Immobilienexperte Michael Voigtländer am Institut der Deutschen Wirtschaft in Köln hält die Zahl der ausländischen Investoren eher für überschätzt, sagt aber auch: „Wir haben relativ wenig Transparenz, was Eigentumsverhältnisse in Deutschland angeht“. Aufgrund dieser fehlenden Daten sei es für den Staat relativ schwer, das zu beobachten. Die Forschung ist dadurch oft auf Einzelfälle angewiesen. Mit einem öffentlichen Immobilienregister könnte besser beobachtet werden, inwiefern sich der Anteil bestimmter Investoren verändere, meint der Experte. „Ein Register könnte eine Grundlage für eine rationalere Wohnungspolitik stellen”, sagt Voigtländer.

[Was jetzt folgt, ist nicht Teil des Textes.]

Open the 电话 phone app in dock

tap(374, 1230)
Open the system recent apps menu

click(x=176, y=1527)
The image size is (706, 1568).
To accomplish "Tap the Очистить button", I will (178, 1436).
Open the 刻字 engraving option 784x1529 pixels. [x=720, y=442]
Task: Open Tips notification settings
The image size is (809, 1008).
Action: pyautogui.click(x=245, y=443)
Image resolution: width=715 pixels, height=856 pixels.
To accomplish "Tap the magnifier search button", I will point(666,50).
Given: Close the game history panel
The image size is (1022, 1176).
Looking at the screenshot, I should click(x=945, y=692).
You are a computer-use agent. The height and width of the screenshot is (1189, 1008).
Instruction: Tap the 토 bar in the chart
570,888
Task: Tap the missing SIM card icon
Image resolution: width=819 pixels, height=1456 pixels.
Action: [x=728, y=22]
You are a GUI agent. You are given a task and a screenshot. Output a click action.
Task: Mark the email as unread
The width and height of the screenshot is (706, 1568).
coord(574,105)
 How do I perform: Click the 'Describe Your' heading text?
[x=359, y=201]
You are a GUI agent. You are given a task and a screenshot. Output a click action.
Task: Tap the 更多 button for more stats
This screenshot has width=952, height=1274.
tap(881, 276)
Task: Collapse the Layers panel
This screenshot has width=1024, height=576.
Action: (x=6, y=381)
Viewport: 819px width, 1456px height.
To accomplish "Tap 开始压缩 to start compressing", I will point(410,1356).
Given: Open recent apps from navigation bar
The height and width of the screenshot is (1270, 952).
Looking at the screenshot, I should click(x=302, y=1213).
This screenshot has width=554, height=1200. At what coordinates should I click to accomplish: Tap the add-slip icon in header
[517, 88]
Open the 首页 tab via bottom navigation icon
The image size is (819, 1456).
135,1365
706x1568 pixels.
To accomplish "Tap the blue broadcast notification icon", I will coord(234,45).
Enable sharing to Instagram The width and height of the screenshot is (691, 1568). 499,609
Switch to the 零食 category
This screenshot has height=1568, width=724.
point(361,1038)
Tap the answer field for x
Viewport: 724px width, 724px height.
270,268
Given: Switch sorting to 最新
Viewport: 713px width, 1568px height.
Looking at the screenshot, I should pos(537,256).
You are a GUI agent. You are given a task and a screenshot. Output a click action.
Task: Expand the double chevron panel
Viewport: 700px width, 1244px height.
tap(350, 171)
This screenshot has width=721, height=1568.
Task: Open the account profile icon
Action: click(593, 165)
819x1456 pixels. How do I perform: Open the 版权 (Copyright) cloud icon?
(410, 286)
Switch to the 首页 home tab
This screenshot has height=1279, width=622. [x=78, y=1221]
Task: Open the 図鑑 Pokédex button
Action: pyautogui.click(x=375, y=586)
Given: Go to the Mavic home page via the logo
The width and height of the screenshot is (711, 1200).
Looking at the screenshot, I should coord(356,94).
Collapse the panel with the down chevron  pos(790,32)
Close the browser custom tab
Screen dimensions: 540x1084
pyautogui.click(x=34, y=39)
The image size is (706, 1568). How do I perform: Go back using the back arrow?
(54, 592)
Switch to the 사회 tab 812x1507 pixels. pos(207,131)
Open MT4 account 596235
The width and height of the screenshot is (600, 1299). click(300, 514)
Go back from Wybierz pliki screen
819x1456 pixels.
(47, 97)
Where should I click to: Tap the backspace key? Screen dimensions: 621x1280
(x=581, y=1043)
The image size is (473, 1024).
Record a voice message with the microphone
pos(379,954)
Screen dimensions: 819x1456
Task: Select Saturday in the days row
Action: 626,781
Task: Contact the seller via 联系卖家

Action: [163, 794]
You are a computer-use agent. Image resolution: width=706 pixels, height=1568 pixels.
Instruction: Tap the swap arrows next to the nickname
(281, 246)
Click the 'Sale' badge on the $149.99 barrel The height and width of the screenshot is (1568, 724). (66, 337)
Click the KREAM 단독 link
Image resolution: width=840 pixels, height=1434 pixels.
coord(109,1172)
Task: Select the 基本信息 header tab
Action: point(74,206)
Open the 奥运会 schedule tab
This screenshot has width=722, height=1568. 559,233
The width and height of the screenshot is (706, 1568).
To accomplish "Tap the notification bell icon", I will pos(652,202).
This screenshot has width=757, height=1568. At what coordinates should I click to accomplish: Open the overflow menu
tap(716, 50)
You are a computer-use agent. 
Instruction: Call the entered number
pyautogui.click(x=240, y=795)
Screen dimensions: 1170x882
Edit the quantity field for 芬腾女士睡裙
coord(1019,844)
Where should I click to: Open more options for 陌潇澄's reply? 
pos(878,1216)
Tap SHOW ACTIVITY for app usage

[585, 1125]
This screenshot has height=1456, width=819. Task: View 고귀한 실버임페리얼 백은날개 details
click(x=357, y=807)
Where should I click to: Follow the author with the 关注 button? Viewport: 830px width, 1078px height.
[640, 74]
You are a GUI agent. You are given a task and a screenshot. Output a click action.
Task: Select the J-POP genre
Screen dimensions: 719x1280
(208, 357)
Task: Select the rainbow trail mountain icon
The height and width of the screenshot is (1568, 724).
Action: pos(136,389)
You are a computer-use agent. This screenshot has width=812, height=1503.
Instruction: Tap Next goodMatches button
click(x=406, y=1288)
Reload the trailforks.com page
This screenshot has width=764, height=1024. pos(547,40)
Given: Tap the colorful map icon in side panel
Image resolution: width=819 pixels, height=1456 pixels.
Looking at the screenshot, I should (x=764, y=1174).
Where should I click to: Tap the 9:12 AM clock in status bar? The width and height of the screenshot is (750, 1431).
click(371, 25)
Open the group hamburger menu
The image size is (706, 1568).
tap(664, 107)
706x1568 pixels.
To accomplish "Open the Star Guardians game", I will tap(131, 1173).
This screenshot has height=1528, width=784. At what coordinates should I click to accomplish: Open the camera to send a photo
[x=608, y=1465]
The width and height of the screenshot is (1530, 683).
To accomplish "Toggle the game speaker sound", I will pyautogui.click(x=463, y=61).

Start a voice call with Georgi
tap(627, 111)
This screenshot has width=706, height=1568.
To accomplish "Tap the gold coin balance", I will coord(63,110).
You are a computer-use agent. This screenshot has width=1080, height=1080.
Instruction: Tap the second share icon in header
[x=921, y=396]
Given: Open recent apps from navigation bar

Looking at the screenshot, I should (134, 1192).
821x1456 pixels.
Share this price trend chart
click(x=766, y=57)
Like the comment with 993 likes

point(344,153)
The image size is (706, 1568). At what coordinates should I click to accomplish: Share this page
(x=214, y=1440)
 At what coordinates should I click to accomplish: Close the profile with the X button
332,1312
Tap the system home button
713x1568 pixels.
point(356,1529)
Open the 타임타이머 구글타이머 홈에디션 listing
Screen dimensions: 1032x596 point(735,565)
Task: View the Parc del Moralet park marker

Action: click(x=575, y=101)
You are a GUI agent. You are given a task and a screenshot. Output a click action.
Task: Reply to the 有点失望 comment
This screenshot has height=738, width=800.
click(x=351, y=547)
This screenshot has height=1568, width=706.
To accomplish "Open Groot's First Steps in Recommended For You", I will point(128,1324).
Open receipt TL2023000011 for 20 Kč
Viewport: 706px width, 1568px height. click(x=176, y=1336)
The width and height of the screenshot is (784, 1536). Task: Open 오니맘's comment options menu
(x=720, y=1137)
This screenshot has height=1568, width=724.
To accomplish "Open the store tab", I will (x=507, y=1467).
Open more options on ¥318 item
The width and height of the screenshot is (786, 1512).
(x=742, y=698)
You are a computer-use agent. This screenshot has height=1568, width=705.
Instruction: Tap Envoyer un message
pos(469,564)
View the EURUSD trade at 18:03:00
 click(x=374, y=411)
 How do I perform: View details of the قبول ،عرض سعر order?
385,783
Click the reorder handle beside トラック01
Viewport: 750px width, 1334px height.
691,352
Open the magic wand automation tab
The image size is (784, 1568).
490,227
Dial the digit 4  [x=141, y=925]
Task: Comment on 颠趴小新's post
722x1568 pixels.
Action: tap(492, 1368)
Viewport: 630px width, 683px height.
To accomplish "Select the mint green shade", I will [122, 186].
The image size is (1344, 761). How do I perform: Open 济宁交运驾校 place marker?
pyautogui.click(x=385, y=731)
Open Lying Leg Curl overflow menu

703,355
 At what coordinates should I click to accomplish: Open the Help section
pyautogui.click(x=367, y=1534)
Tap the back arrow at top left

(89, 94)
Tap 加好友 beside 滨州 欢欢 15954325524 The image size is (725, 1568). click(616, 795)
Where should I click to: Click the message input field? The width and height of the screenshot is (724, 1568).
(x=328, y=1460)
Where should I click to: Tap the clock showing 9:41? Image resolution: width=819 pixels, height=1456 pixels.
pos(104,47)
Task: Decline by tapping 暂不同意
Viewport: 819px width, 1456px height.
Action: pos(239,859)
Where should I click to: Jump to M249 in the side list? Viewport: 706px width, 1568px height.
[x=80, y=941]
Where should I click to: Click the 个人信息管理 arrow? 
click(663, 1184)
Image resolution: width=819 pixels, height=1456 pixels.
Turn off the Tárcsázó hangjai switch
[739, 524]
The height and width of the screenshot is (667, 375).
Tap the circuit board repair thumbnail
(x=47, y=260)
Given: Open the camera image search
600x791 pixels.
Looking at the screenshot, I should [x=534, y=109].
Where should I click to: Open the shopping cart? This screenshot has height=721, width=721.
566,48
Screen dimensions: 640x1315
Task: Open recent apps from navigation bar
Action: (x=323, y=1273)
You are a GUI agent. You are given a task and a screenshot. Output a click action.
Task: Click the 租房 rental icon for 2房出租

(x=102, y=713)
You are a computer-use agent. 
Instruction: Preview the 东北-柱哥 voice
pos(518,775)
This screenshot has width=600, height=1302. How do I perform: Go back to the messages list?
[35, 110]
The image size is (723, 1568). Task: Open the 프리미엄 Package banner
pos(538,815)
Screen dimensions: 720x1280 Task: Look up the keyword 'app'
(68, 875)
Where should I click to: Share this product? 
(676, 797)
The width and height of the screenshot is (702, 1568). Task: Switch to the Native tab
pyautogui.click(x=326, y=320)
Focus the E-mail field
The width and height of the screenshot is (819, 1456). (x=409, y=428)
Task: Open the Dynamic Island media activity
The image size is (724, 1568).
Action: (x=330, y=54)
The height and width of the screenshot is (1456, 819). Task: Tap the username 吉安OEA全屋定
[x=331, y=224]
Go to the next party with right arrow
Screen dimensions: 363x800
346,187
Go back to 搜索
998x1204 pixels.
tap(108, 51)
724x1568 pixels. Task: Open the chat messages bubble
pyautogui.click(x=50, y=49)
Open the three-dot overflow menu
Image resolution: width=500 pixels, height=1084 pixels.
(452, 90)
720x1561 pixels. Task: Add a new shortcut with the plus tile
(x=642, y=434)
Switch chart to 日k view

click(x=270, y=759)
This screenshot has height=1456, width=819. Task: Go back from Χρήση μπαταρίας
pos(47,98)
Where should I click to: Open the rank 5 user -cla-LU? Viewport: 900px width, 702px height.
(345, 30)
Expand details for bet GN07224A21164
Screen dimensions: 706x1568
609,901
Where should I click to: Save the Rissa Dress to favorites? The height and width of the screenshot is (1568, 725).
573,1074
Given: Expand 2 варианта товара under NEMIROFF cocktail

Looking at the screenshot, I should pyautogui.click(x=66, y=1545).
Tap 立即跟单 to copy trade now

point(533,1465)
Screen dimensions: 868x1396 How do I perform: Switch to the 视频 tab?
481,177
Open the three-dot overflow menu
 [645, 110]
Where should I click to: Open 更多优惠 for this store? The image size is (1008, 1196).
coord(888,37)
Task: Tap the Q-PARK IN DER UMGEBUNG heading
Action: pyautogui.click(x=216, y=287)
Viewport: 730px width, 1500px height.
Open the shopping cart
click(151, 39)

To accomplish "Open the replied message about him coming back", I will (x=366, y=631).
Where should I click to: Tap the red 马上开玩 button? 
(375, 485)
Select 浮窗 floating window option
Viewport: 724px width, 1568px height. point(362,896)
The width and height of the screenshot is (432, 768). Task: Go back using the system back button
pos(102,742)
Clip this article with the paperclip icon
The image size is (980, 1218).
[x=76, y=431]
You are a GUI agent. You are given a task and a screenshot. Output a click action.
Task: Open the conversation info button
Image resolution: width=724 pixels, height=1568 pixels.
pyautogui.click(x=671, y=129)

Aber ein solches Register gibt es in Deutschland nicht. Also bleibt manches unentdeckt – auch bei Blackstone. „Weil Blackstone selbst an vielen Stellen ein schwarzes Loch ist, in dem hunderte Milliarden Euro verschwinden, können wir selbst mit intensiver Recherche nicht sagen, wie viele Immobilien Blackstone ganz genau in Berlin besitzt”, sagt auch Trautvetter. Unklar ist seiner Einschätzung nach auch, ob und in welchen anderen Blackstone-Fonds Berliner Immobilien enthalten sind. So könnten noch weitere Tochtergesellschaften, nicht nur die „Blackstone Property Partners Europe Holdings S.à r.l.”, kurz BPPEH, Immobilien halten.
Blackstones Rechnung mit Berliner Wohnungen scheint allerdings nur so halb aufzugehen. Im BPPEH-Geschäftsbericht aus Luxemburg heißt es: Wegen des Mietendeckels sei im vergangenen Jahr der Wert des Wohnungsportfolios gesunken. Obwohl man nach wie vor an die langfristigen Faktoren für ein Investment auf dem Berliner Wohnungsmarkt glaube, bestehe eine erhebliche Unsicherheit.
Bedeutet diese Unsicherheit für Investoren mehr Sicherheit für die Mieterinnen und Mieter? In Kreuzberg ist man da unsicher. Nachdem der Rausschmiss gescheitert ist, könnten Umwandlungen in Eigentumswohnungen anstehen, fürchten Mieter. Da würde auch der Mietendeckel nicht helfen.